> **Work to complete**
Set down every entry once more, exactly as it appears.
Material for the task Block Start
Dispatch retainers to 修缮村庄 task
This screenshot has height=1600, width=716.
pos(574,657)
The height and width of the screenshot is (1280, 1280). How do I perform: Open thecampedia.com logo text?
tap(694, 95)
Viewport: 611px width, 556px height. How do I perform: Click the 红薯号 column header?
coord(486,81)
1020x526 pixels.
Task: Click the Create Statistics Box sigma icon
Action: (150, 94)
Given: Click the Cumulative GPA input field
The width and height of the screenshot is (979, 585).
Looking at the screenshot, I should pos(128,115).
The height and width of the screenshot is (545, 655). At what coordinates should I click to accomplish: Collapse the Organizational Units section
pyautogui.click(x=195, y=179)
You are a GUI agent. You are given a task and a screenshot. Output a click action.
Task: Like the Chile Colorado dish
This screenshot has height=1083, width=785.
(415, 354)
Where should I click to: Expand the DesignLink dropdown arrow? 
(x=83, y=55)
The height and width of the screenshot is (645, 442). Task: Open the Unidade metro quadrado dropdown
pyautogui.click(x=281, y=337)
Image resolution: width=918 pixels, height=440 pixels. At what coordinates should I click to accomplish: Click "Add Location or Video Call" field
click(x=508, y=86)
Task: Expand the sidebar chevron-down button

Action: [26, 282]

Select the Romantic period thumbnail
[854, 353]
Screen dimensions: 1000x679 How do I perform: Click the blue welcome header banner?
Material for the task Block End
> **Response to this exercise**
Dispatch retainers to 修缮村庄 task
This screenshot has height=1600, width=716.
pos(574,657)
The height and width of the screenshot is (1280, 1280). How do I perform: Open thecampedia.com logo text?
tap(694, 95)
Viewport: 611px width, 556px height. How do I perform: Click the 红薯号 column header?
coord(486,81)
1020x526 pixels.
Task: Click the Create Statistics Box sigma icon
Action: (150, 94)
Given: Click the Cumulative GPA input field
The width and height of the screenshot is (979, 585).
Looking at the screenshot, I should pos(128,115).
The height and width of the screenshot is (545, 655). At what coordinates should I click to accomplish: Collapse the Organizational Units section
pyautogui.click(x=195, y=179)
You are a GUI agent. You are given a task and a screenshot. Output a click action.
Task: Like the Chile Colorado dish
This screenshot has height=1083, width=785.
(415, 354)
Where should I click to: Expand the DesignLink dropdown arrow? 
(x=83, y=55)
The height and width of the screenshot is (645, 442). Task: Open the Unidade metro quadrado dropdown
pyautogui.click(x=281, y=337)
Image resolution: width=918 pixels, height=440 pixels. At what coordinates should I click to accomplish: Click "Add Location or Video Call" field
click(x=508, y=86)
Task: Expand the sidebar chevron-down button

Action: [26, 282]

Select the Romantic period thumbnail
[854, 353]
Screen dimensions: 1000x679 How do I perform: Click the blue welcome header banner?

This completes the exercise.